MONUMENT SQ.—The historic Loring-Greenough House is now marketing itself as a unique event-rental spot to boost preservation funds for the 1760 mansion.
The 12 South St. mansion is already home to many well-attended arts and cultural events, and offers tours. But those events break even at best financially, said Edward Stanley, president of the Jamaica Plain Tuesday Club, the nonprofit that owns and operates the property.
“This is a 251-year-old Colonial mansion,” Stanley told the Gazette. “Needless to say…the house and grounds constantly need maintenance and preservation work.”
The mansion’s new role as a wedding and corporate event rental space kicks off Sun., April 29 with “The Wedding Party,” a wedding-planning vendor event.
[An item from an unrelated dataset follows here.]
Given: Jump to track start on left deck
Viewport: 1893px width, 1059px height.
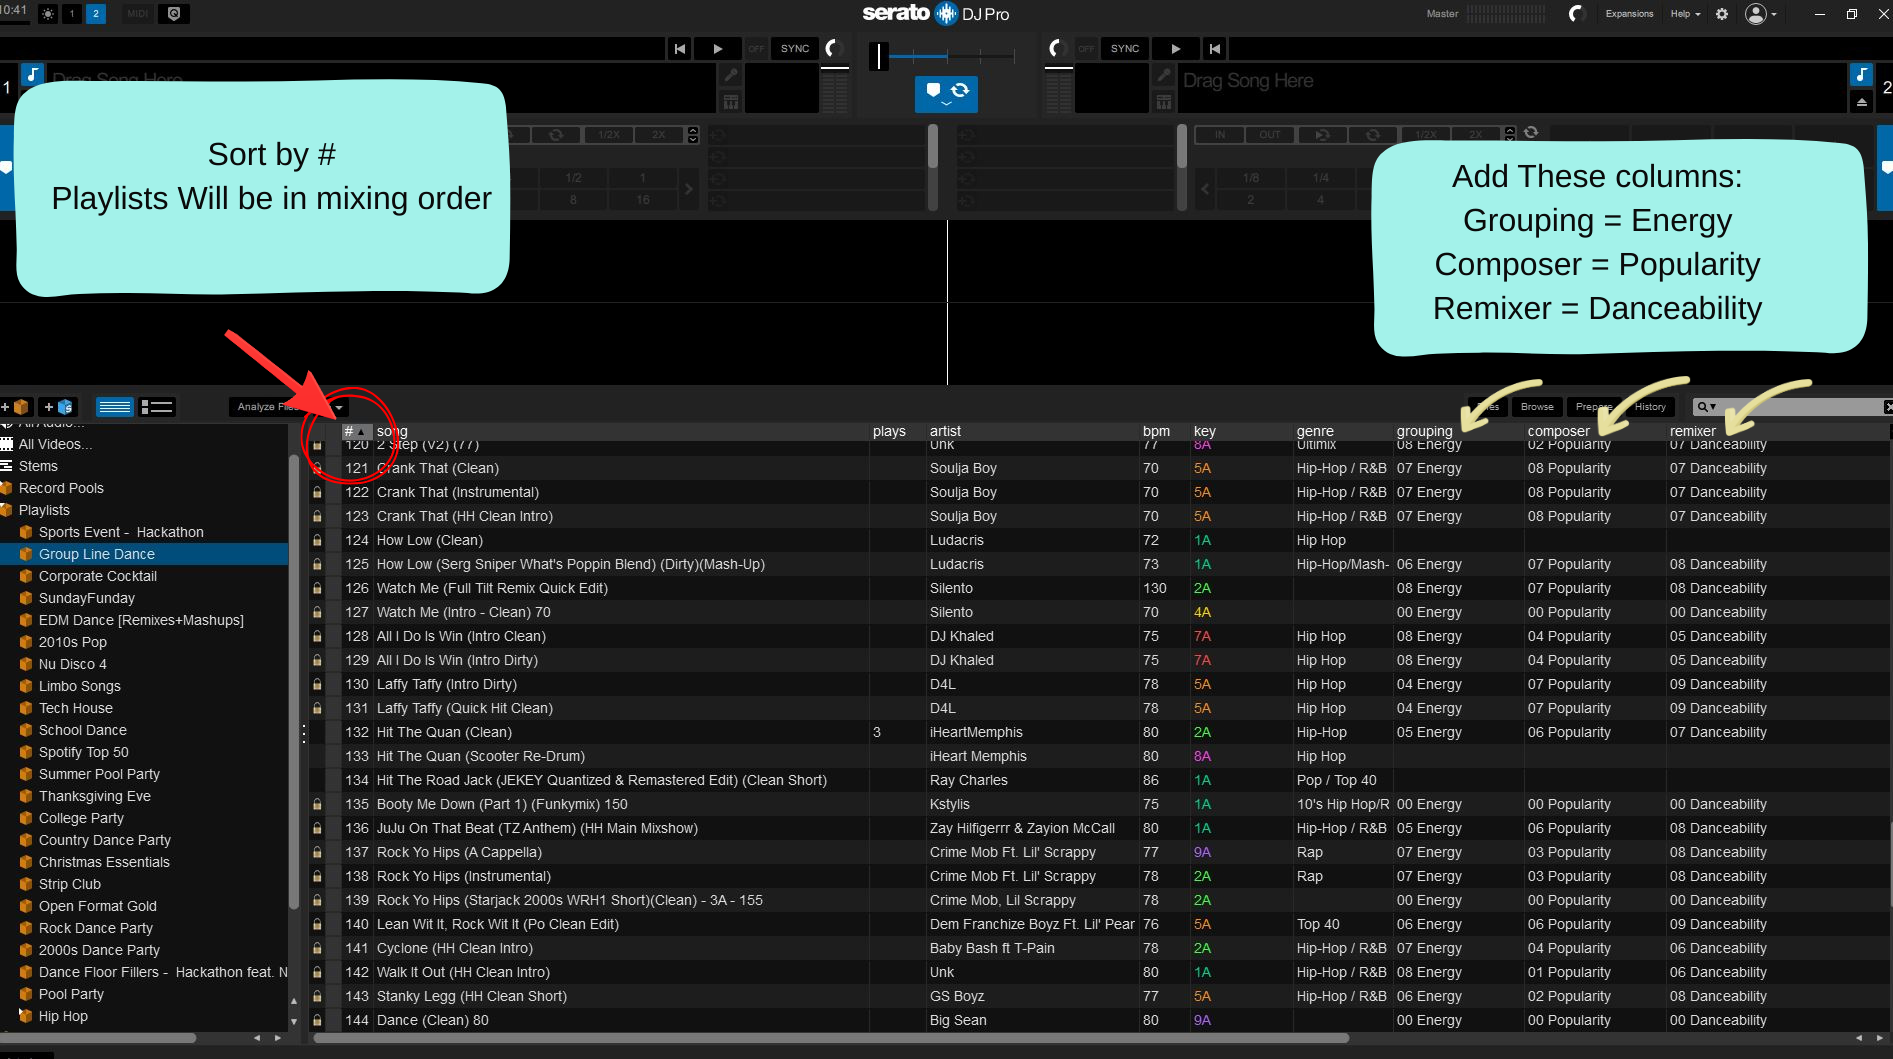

The basic rental rates are $1,950 for indoor events and $2,850 for indoor/outdoor events, and more for longer events. That will “provide some needed earned income to preserve the property,” Stanley said.
The Tuesday Club also will seek to boost membership in its organization and increase its endowment, which currently is “by no means enough right now for all our expenses,” Stanley said.
In the longer term, it is also looking to renovate the little-used 1811 addition on the back of the house, possibly as public meeting space.
All such efforts will stick to guidelines laid out in a recently updated strategic plan that will be publicized shortly, Stanley said.
The house draws many visitors with an array of existing programs, including concerts, poetry readings, historic re-enactments, tours, a farmer’s market and food trucks in the parking lot. But, Stanley said, those events make no money or only cover utility costs, and often do little to involve people in the house’s history and preservation.
“These activities are primarily looked at by our organization as a community service,” Stanley said. “At the moment, we don’t look at those programs as income-producing.”
Similar concerns recently arose at Forest Hills Cemetery, which is reviewing its slate of popular arts programming for cost-effectiveness and historic tie-ins. The Loring-Greenough House will continue its programming, Stanley said, including such events as a War of 1812 commemoration in June.
The house was long known as a largely quiet museum, a “perception” that Stanley said the Tuesday Club wants to get away from.
“It’s very, very difficult for small house museums to survive just by having people coming in and taking tours,” he said. “There has to be more interest and draw for people these days.”
The house and its gardens have previously hosted weddings, but those were all by request, not by marketing. The Tuesday Club now has a specific event rental agent, Edana Spicker, at work.
The house also recently underwent renovation and rehab work to spruce it up for event rentals. One room was turned into a “very comfortable” space for a bride or groom to prepare for a wedding, along with a “wood-paneled Victorian bathroom,” Stanley said.
The house was built by Joshua Loring, a Tory who was driven out during the Revolution, when the house served as a military hospital. The Greenough family owned it for 140 years until 1924, when the Tuesday Club purchased it to save it from demolition.